Records shown:
#####
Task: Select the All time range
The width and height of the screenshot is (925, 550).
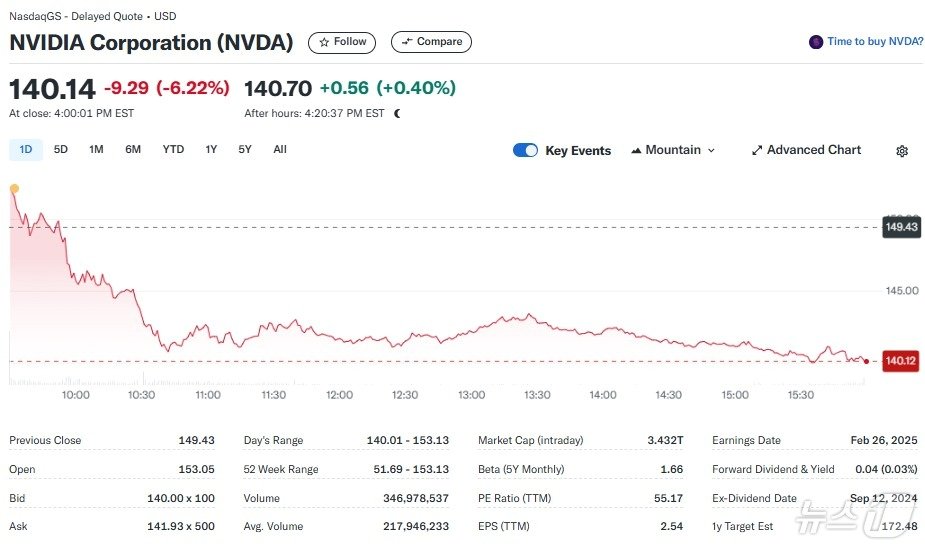Action: click(280, 150)
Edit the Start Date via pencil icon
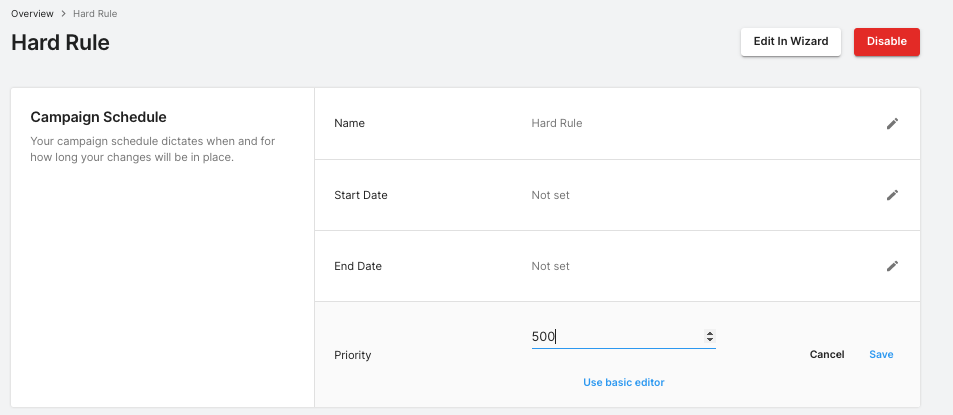Image resolution: width=953 pixels, height=415 pixels. coord(892,195)
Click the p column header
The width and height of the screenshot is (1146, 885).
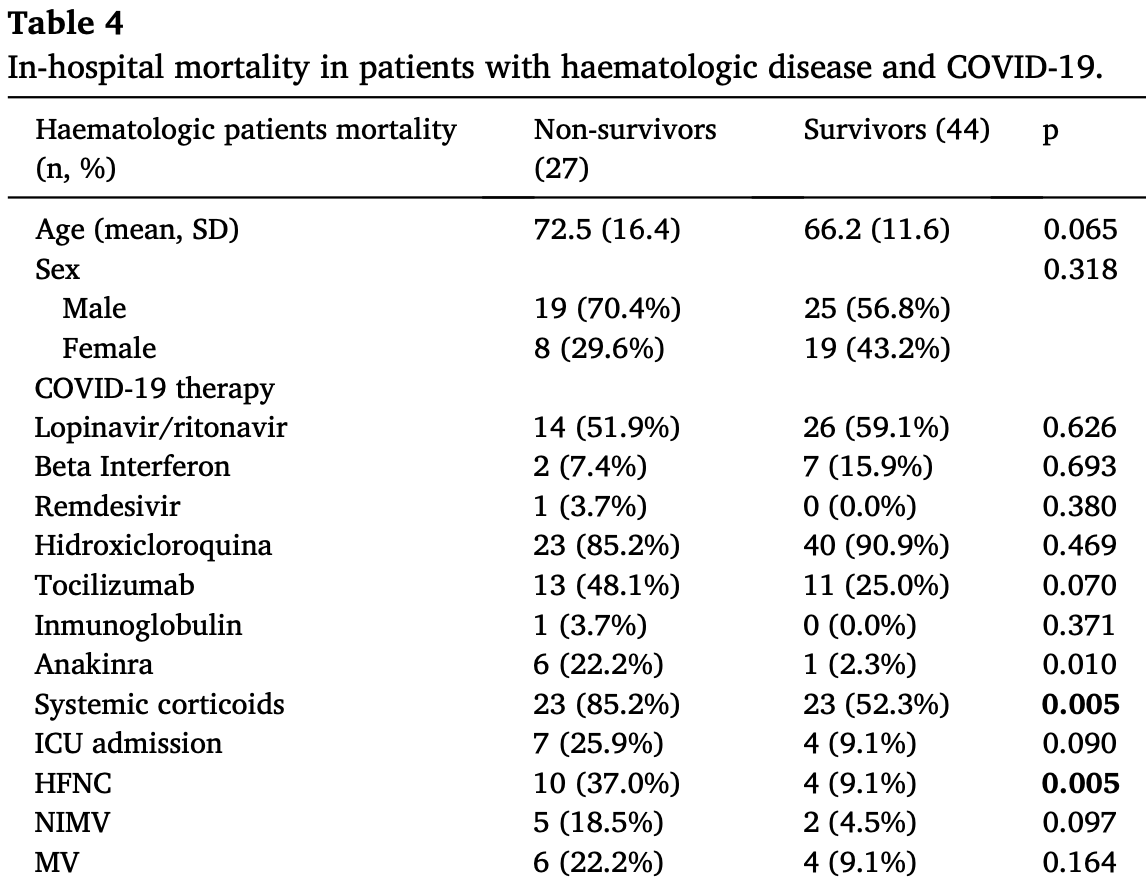click(1050, 132)
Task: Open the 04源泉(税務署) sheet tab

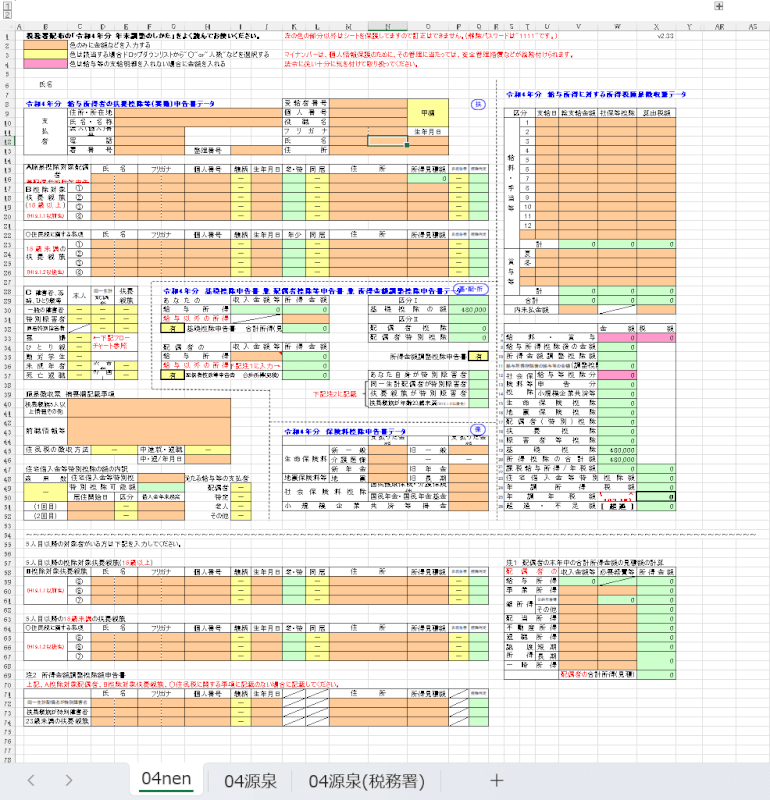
#####
The problem: If a line of the listing above contains "Task", pick it out and copy it.

Result of the exercise:
Task: Select the All time range
Task: Open the 04源泉(税務署) sheet tab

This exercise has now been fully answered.